How to Maximise Nutrition - As you enter the second half of your cycle, as you can see in the above graph, oestrogen is falling and and progesterone is rising. This switch in hormone levels takes you from insulin sensitive to more insulin resistant, and with that more likely to store fat. This makes it important to manage calorie intake, and you might look at decreasing carb intake at this time - adjusting healthy fat levels accordingly (switching to a 25% carb and 50% fat ratio). You may experience cravings during this part of your phase, something the increase in fat ratio may help with, playing with calories at this time may be useful also.

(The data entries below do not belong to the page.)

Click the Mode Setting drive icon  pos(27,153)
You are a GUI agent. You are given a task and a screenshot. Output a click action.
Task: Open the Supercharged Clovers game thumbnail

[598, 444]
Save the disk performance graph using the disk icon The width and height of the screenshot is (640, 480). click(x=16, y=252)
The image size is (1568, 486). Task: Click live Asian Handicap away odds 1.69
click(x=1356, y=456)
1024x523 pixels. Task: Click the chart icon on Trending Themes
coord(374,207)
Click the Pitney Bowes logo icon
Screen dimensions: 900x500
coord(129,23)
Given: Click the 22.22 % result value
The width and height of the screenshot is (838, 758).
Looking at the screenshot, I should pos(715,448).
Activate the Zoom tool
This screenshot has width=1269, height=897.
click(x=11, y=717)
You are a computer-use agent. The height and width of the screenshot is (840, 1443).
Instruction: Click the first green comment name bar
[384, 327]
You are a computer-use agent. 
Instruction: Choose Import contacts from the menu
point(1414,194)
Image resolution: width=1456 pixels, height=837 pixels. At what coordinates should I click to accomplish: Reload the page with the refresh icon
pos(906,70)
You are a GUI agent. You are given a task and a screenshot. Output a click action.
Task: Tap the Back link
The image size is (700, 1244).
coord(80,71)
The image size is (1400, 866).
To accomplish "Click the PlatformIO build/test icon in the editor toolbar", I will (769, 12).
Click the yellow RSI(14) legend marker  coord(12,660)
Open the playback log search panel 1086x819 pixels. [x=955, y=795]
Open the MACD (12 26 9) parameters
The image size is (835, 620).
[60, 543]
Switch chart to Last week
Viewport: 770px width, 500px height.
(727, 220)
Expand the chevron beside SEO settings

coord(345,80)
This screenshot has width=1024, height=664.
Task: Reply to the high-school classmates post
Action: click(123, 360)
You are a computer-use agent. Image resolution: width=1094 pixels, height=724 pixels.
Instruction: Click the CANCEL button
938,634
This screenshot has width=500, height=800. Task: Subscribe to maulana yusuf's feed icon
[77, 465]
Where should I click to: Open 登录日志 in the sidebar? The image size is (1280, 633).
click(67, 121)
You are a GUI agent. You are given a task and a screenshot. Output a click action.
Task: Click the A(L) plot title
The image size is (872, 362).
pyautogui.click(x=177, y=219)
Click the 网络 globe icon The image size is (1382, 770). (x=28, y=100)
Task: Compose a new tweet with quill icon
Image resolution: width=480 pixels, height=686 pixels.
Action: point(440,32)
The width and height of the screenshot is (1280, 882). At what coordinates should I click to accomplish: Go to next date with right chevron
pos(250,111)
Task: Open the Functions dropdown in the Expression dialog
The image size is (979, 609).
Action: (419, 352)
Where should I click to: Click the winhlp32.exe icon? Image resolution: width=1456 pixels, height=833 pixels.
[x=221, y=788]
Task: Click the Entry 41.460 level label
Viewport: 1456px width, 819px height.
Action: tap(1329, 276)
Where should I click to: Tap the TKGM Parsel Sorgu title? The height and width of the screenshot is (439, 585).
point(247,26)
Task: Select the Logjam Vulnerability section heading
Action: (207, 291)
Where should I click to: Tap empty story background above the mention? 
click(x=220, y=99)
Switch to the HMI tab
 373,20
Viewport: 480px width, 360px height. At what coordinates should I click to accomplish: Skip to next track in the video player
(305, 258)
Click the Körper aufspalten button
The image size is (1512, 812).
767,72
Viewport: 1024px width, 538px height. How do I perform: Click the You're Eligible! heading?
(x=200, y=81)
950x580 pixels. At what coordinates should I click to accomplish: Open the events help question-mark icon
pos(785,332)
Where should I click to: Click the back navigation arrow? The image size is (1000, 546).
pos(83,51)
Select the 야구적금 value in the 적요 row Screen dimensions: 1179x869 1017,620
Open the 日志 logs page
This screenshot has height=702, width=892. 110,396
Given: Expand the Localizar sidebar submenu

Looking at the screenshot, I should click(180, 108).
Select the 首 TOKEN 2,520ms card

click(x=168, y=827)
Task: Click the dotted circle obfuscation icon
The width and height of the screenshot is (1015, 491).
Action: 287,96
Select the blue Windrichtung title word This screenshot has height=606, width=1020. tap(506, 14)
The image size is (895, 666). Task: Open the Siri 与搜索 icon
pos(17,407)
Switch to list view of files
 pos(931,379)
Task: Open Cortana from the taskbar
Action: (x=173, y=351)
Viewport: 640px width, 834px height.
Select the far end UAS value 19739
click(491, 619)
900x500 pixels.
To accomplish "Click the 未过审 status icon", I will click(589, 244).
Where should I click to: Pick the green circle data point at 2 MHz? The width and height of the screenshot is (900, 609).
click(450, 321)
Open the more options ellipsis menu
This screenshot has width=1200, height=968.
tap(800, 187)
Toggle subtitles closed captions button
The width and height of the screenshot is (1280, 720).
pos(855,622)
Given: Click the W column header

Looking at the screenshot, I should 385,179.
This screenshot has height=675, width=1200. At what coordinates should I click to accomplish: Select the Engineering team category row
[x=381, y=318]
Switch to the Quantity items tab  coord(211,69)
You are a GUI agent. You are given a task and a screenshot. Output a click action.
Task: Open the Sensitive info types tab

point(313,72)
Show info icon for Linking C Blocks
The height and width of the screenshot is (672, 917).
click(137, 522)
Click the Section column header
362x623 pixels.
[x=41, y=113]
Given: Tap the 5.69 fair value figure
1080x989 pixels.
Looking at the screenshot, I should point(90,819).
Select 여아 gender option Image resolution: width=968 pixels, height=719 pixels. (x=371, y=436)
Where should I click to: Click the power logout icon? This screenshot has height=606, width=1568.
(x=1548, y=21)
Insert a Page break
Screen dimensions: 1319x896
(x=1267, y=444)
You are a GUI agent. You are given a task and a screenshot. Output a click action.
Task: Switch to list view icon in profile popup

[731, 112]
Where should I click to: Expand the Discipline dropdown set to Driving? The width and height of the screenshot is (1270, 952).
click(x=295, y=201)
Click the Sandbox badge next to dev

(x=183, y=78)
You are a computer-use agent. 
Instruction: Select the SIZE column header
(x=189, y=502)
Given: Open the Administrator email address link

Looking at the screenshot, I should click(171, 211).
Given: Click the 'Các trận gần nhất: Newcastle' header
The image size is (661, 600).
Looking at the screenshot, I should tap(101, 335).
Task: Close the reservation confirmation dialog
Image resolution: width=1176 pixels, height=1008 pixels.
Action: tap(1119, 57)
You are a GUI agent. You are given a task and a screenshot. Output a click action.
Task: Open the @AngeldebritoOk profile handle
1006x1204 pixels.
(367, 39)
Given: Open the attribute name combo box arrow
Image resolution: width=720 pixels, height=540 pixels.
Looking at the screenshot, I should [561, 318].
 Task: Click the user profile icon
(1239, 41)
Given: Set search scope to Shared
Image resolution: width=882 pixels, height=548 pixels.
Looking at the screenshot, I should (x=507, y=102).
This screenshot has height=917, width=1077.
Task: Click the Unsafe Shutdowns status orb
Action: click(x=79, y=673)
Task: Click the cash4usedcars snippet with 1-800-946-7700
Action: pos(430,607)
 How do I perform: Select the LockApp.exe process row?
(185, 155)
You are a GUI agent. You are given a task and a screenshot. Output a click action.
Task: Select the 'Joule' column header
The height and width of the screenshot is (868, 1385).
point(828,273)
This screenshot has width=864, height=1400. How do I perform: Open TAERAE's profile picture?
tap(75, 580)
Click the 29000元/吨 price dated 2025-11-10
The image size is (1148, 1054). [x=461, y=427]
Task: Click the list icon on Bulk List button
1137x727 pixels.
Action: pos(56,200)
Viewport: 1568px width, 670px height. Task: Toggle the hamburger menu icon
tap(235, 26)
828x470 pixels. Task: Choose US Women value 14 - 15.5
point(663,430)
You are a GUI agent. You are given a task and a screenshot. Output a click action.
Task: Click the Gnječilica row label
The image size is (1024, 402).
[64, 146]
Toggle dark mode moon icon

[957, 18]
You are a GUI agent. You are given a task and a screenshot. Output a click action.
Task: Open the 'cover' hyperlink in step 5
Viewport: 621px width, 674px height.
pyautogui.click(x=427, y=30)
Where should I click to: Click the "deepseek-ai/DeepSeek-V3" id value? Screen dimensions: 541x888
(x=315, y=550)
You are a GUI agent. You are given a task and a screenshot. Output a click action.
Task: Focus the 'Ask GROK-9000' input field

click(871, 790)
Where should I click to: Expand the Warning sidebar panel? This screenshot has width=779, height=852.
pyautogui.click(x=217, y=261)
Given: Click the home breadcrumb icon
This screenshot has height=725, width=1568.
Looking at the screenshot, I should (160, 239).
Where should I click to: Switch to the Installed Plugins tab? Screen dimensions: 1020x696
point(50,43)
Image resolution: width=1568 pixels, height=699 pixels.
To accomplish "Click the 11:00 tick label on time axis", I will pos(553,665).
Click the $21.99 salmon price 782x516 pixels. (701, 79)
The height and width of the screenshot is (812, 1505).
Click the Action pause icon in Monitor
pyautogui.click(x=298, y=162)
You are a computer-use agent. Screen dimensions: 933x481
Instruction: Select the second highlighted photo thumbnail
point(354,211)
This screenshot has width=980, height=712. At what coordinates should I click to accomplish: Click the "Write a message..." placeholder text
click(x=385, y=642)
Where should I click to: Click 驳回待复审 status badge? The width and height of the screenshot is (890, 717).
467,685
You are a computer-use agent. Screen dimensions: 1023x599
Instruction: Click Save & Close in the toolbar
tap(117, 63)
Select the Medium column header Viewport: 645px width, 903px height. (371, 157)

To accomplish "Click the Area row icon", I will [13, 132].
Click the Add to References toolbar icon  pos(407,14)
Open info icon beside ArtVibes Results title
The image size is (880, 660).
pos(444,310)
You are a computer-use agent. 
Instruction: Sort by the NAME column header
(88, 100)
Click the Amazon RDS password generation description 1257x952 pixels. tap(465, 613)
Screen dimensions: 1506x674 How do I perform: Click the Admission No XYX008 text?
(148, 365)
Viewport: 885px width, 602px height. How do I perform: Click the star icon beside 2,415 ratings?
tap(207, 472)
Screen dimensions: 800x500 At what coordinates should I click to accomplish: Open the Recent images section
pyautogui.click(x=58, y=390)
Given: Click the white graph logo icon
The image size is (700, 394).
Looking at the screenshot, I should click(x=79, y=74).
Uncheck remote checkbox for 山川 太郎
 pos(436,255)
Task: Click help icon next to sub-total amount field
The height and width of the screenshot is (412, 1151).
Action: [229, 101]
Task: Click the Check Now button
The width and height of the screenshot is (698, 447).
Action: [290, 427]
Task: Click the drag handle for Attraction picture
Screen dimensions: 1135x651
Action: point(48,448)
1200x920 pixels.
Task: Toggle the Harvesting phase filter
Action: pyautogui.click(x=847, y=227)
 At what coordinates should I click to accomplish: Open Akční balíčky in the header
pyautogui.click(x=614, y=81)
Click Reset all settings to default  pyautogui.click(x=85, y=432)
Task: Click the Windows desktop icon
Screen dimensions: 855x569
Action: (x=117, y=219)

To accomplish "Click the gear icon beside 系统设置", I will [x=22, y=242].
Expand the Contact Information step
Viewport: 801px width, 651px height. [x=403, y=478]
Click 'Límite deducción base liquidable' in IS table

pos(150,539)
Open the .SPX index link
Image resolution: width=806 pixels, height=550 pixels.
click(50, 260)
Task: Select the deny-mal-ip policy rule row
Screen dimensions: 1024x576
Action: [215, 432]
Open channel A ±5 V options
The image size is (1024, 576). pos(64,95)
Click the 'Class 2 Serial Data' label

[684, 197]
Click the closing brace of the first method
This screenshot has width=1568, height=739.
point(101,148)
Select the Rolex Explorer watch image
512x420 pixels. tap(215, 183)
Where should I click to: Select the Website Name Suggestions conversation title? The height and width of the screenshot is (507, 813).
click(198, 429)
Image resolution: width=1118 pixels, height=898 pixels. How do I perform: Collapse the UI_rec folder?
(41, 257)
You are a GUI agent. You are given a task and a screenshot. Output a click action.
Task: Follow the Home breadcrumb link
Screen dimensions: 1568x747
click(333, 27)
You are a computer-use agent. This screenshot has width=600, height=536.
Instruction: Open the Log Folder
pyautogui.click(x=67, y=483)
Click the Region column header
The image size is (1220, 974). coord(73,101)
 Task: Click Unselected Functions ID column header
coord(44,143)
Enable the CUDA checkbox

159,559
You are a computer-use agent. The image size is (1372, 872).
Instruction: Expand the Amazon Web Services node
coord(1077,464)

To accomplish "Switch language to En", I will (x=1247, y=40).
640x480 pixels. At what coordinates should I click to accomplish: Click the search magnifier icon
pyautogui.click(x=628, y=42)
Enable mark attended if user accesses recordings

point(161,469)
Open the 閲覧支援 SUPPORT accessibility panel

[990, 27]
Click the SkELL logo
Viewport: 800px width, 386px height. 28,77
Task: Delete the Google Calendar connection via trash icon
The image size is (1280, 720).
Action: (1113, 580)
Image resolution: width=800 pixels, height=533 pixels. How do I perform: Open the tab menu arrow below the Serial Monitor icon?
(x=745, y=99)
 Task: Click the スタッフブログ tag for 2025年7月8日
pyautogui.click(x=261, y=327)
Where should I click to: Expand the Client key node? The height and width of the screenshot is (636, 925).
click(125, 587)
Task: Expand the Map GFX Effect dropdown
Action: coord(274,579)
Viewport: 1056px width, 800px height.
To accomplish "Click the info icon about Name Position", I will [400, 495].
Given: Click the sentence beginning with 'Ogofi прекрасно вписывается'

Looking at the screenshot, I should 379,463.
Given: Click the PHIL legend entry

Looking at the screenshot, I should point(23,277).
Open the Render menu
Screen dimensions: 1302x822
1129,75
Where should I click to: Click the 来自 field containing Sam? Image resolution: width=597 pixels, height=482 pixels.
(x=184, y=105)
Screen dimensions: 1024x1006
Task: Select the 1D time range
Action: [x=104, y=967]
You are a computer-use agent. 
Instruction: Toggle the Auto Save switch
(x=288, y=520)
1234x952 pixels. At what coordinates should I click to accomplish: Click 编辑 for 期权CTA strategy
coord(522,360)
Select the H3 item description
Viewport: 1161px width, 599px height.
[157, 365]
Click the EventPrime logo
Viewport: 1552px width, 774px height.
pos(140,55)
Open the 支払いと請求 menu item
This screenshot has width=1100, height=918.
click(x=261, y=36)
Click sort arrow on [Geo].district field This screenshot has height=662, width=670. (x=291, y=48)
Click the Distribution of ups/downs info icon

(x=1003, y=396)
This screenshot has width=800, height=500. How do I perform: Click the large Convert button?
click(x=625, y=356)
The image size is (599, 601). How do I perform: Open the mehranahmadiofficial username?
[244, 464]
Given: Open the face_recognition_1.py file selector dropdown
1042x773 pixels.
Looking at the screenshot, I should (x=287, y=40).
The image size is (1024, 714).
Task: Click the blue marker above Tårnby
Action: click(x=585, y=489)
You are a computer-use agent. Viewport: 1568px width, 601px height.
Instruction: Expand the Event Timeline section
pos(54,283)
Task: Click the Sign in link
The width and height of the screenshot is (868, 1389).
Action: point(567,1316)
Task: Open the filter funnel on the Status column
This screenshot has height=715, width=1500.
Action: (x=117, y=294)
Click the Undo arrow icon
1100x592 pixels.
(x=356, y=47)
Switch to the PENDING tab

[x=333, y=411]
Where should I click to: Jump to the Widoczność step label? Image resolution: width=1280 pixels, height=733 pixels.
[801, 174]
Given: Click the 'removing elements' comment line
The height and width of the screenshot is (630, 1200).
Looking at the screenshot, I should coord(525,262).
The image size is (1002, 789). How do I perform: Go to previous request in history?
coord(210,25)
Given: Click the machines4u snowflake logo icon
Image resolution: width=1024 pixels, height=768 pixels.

As with everything to do with the human body, everyone is different. Some may not experience any symptoms throughout their monthly and others will experience symptoms of varying degrees. It's important to find out what works for you mentally and physically.
Nutrition Across Your Cycle
Sometimes it can be good to look at nutritional intake as part of a bigger picture, so let's imagine that you experience increased hunger and/or cravings towards the end of your cycle and just before menstruation. You may look to manipulate your calories across the space of 28 days rather than just daily or weekly. Lets assume you need to consume 1800 calories a day to lose weight gradually, so: 28 x 1800 = 50,400. This means you have 50,400 calories to play with over a 28 day cycle and could break it down like this:
Days 1-13 - 1750 Calories a day. Energy is naturally high during this phase so you aren't dependent on food for energy, besides your cravings are low and you find it easy to stick to a calorie goal that's a slightly over your usual deficit.
Days 14-22 - 1800 Calories a day. The number you need to hit your fat loss Calorie goal. Your body is changing hormonally and you may be a little bit more hungry and can afford to eat a bit more by increasing your Calories slightly.
Days 23-28 - 1900 Calories. You want chocolate and you want it now! Whatever your cravings are, you now have another 100 calories to play with. If you plan on eating a whole cake that's not going to make a huge difference, but, sensibly increasing calories here allows you succumb to your cravings a little more and stay within your goal for the day.
With this Calorie strategy not only have you been able to give your body more of what it wants over a 28 day cycle, you've also ensured that your Calorie intake is conducive to fat fat loss.
Add in your training adaptations with this Calorie strategy and you're more likely to stay on track during the (potential) ups and downs of your monthly cycle.
If you have a plan and stick to it, even if you feel like world is crumbling around you, you know what to do to help you reach your goals, and knowing that will definitely help to improve your mood, self-esteem and confidence at all times.
If you're a female that does experience fluctuating moods or motivation throughout your monthly cycle, try to implement some of the things discussed above and see if that helps you deal with your cycle better, in both a physical and mental capacity, I'm sure you'll experience greater results with your training and nutrition!